Last week, at the conference in Herzliya that served as the podium for Sharon’s historic “unilateral disengagement” speech, Justice Minister Yosef Lapid of the secularist Shinui party said that Jewish settlers “in their heart of hearts dream of transfer.” Lapid called such an option “not only barbaric but also utterly impossible.” He accused them of exerting control over Israel’s political arena that far exceeds their minority status. “Even though Israel is an exemplary democracy, it is de facto controlled by a small minority of Yesha settlers who represent a minority within the settlers themselves.”

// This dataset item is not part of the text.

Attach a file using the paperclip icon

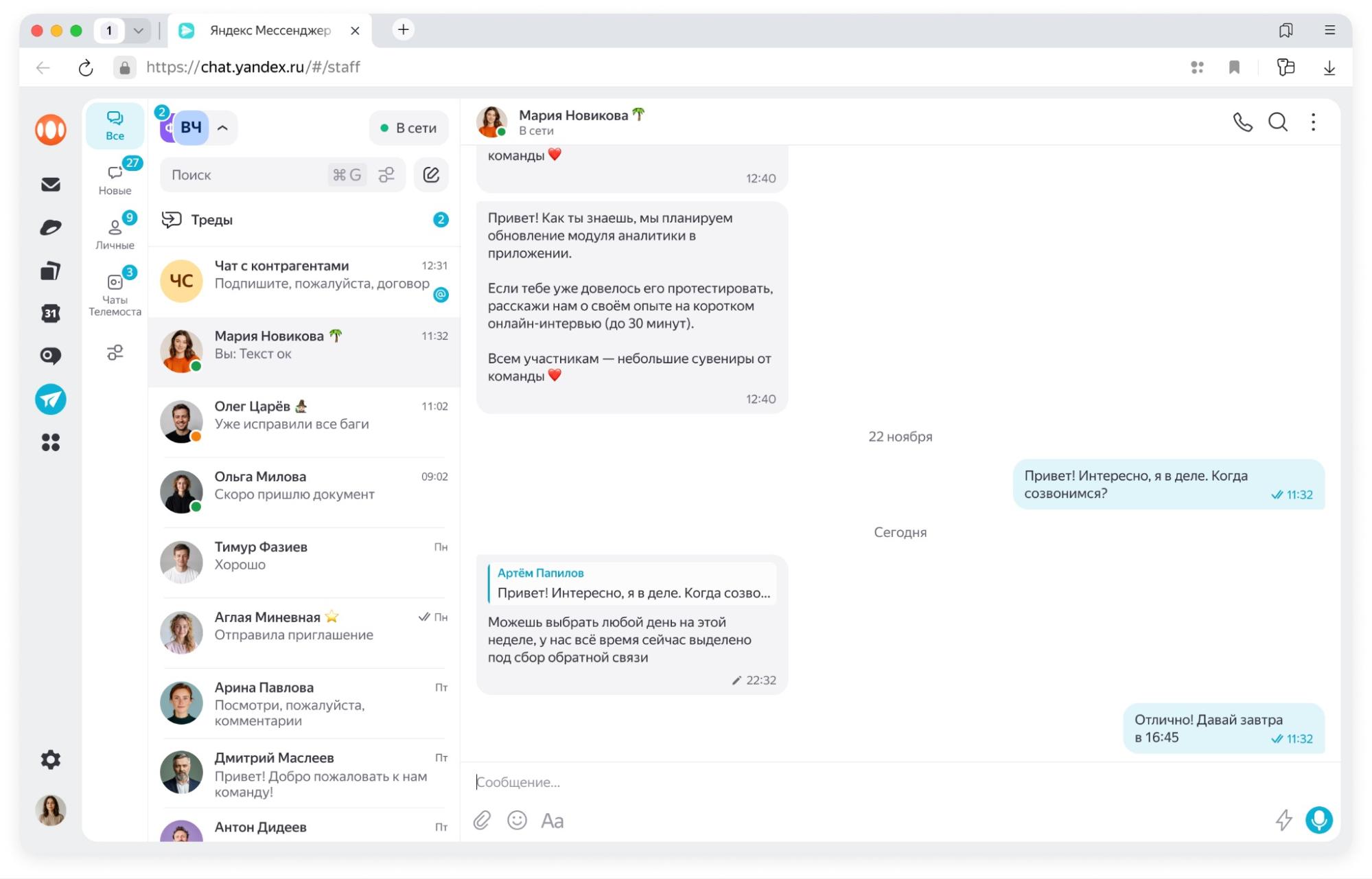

This week, a group of officers and soldiers from Israel’s top commando unit, Sayeret Matkal, sent a letter to Sharon explaining — on moral grounds — their refusal to serve in the territories. This week a group of bereaved families of victims of Palestinian violence launched a massive letter writing campaign to settlers in the Gaza Strip, urging them to leave.
Not all of Likud’s leaders are embracing the demographic argument for disengagement. Finance Minister Benjamin Netanyahu, who is positioning himself to challenge Sharon from the right, said in his policy speech at the Herzliya conference that West Bank and Gaza Palestinians are not the true demographic challenge, “since nobody is suggesting we continue to control them, and they will have some form of self-rule.” Netanyahu drew fire from civil libertarians and opposition leaders by declaring that the real “demographic problem” was in fact the Arab minority within Israel proper. “If Israel’s Arabs become well integrated and reach 35% to 45% of the population, there will no longer be a Jewish state,” he said.
Arab citizens are about 19% percent of Israel’s population. They are expected to reach 21% to 23% of the population by 2020. There are no credible projections of any future point at which they would reach 35% or 45%.
A study published last week by the Jerusalem Institute for Israel Research, a private think tank, shows that the city of Jerusalem, always a microcosm of Arab-Jewish coexistence, may be first to experience a demographic balance shift. The study points out that the capital’s Arab population is growing 3.3 times faster than its Jewish population. Although it doesn’t explicitly say so, the study shows that if current trends continue, it may take fewer than 15 years for Arabs to become Jerusalem’s majority. “We may have a situation, in say 12 years, where, heaven forbid, Jerusalem is not the capital of the Jews or the Jewish people, but instead has an Arab majority,” Mayor Uri Lupolianski said.